Oxford University and McKinsey offered equally bleak news. Their joint study concluded: “On average, large IT projects run 45 per cent over budget and seven per cent over time while delivering 56 per cent less value than predicted.” If that sounds familiar, it should. Canada’s Phoenix federal payroll fiasco—the payroll software introduced by Ottawa that left tens of thousands of federal workers underpaid or unpaid—is a cautionary tale etched into the national memory.
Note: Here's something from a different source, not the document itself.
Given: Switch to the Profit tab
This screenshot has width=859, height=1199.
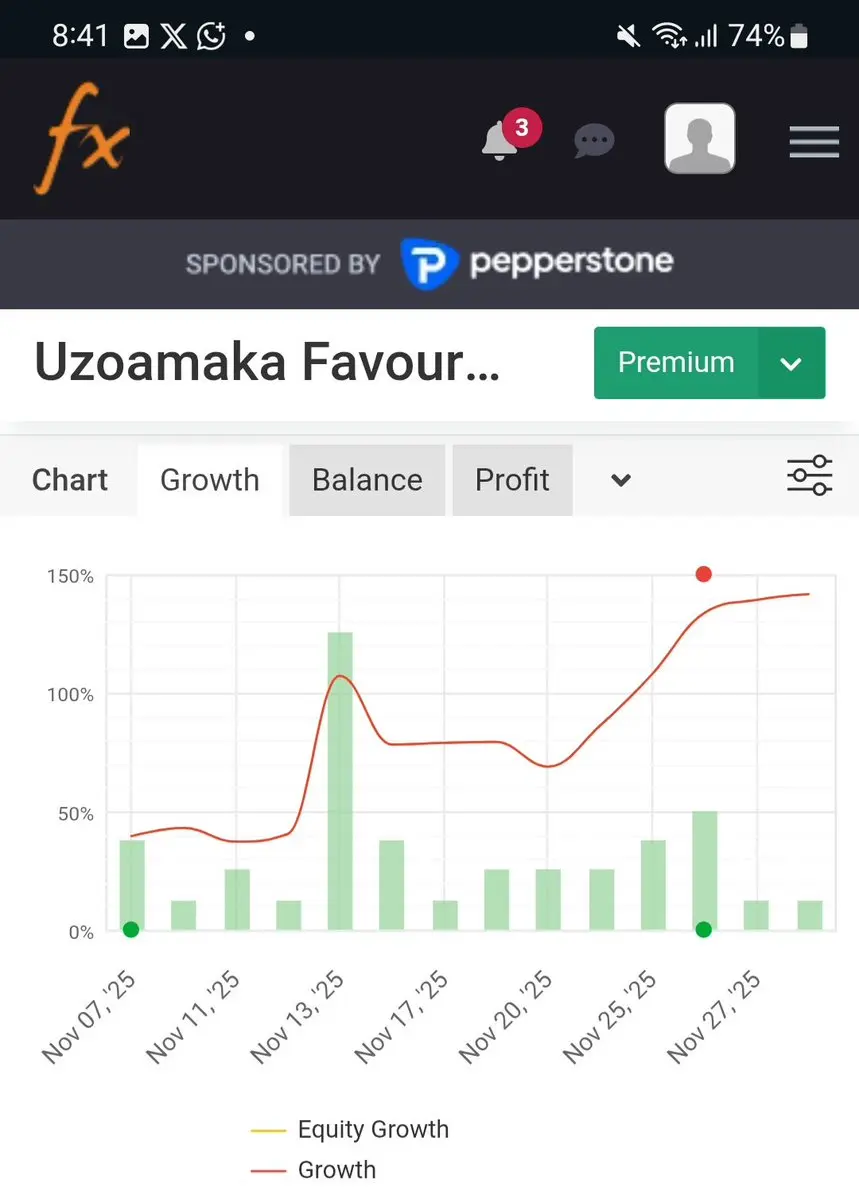Looking at the screenshot, I should point(512,480).
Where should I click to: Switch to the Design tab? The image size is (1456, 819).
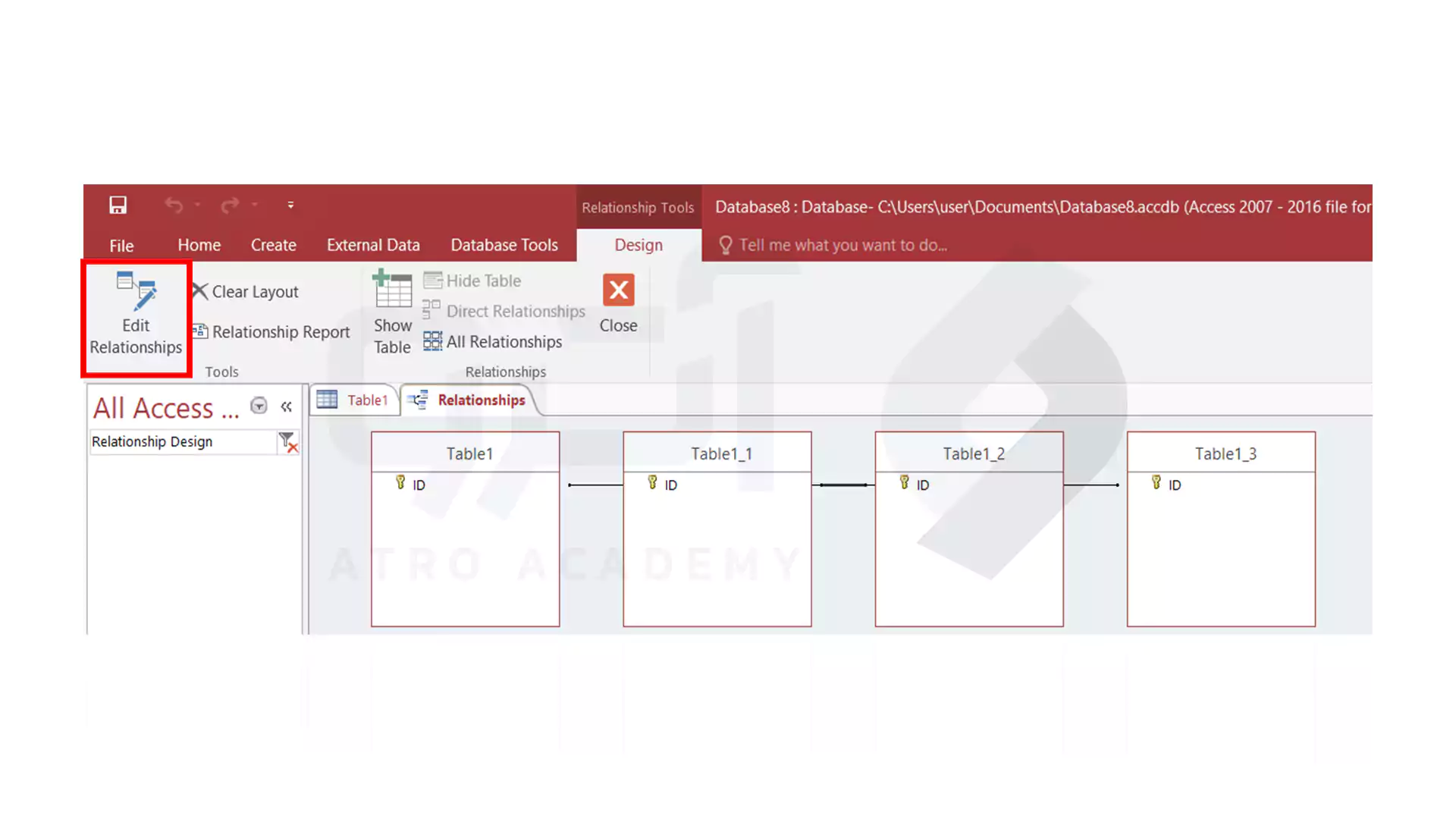(x=638, y=245)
The lesson isn’t to avoid technology, but to get it right. Canada can’t sidestep the digital route. The question is whether we adapt what others have built or design our own. One option is borrowing from the U.S. or U.K., where electronic health record (EHR) systems (the digital patient files used by doctors and hospitals) are already in place. Both countries have had headaches with their systems, thanks to legal and regulatory differences. But there are signs of progress.
The U.K. is experimenting with artificial intelligence to lighten the administrative load, and a joint U.K.-U.S. study gives a glimpse of what’s possible:
“… AI technologies such as Robotic Process Automation (RPA), predictive analytics, and Natural Language Processing (NLP) are transforming health care administration. RPA and AI-driven software applications are revolutionizing health care administration by automating routine tasks such as appointment scheduling, billing, and documentation. By handling repetitive, rule-based tasks with speed and accuracy, these technologies minimize errors, reduce administrative burden, and enhance overall operational efficiency.”
For patients, that could mean fewer missed referrals, faster follow-up calls and less time waiting for paperwork to clear before treatment. Still, even the best tools come with limits. Systems differ, and customization will drive up costs. But medicine is medicine, and AI tools can bridge more gaps than you might think.
Run the math. If each “freed” patient visit is worth just $20—a conservative figure for the value of a basic appointment—the payoff could hit $1 billion in a single year.
Updating costs would continue, but that’s still cheap compared to the human and financial toll of endless wait lists. Cost-sharing between provinces, Ottawa, municipalities and even doctors themselves could spread the risk. Competitive bidding, with honest budgets and realistic timelines, is non-negotiable if we want to dodge another Phoenix-sized fiasco.
The alternative—clinging to our current dysfunctional patchwork of physician information systems—isn’t really an option. It means more frustrated doctors walking away, fewer new ones coming in, and Canadians left to languish on wait lists that grow ever longer.
And that’s not health care—it’s managed decline.
Ian Madsen is a senior policy analyst at the Frontier Centre for Public Policy.